Anyway, Auerbach seems to share this idea of a key variable for the crypto market:
We believe this next wave of revolution is going to be driven by mass institutional adoption. I can think of no better place to bring that trust and that brand to market than the Nasdaq.
If the product were to emerge on the market, Nasdaq would also enter into competition with certain platforms such as Coinbase who also does custody for institutions. Eventually, the company may even come up with an offer to trade digital assets.
Many consider that in the long term, there is a risk that the Wall Street giants will monopolize all the demand from institutional investors.
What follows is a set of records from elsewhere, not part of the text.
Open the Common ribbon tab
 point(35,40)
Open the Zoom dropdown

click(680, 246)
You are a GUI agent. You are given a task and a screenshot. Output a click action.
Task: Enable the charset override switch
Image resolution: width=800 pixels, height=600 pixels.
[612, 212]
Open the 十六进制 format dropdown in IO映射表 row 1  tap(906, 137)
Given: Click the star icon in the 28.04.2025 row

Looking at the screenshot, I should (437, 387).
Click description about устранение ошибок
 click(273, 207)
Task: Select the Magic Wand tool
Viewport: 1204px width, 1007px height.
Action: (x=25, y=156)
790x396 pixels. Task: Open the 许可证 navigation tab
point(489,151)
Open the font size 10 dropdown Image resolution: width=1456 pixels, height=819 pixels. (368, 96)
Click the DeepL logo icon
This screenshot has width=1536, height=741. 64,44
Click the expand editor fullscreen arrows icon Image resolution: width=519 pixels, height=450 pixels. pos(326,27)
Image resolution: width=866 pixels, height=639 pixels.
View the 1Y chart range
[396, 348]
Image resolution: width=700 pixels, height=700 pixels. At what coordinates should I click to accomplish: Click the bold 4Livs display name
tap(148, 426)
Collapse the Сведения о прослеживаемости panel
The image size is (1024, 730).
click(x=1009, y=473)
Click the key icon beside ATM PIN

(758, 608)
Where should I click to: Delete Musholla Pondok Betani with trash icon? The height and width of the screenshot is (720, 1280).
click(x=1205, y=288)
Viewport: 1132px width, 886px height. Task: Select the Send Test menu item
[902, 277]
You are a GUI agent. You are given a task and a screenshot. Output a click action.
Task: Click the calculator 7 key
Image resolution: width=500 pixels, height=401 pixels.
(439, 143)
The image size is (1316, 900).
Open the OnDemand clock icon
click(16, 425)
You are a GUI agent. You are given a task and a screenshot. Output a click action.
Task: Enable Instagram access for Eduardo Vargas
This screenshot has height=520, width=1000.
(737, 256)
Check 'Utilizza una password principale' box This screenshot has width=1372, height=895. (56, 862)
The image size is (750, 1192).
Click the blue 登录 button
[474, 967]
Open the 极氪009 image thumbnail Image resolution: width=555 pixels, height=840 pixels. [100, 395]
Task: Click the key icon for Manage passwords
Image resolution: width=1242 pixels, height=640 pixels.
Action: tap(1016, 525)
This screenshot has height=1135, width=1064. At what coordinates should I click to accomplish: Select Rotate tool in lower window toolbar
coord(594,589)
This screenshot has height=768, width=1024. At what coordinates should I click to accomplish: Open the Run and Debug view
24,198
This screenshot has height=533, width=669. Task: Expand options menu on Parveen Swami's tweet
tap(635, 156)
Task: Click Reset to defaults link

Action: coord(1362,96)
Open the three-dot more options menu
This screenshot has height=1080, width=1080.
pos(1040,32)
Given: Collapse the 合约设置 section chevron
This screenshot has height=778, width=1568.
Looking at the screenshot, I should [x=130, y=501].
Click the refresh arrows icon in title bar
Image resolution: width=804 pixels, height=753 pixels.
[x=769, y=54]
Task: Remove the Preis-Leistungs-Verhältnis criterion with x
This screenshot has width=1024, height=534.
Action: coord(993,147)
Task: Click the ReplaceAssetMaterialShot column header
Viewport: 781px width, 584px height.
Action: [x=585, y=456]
As early as 2020, KPMG was already reporting the many opportunities related to product development in the crypto market.
What about the regulations?
For all stakeholders entering the market, the issue of regulation is now central. As such, the Nasdaq company seems to be using a cautious approach if we consider the statements of Adena Friedman, CEO. Tal Cohen abounds in the same direction:
We know how to operate within regulatory regimes and we continue to innovate within the rules of the road. Embracing regulation as it comes is something we do. And the institutions want us to operate within that framework.
For the time being, the company is still awaiting the green light from the regulator. The company also leaves the door open to signing partnerships with crypto-native companies.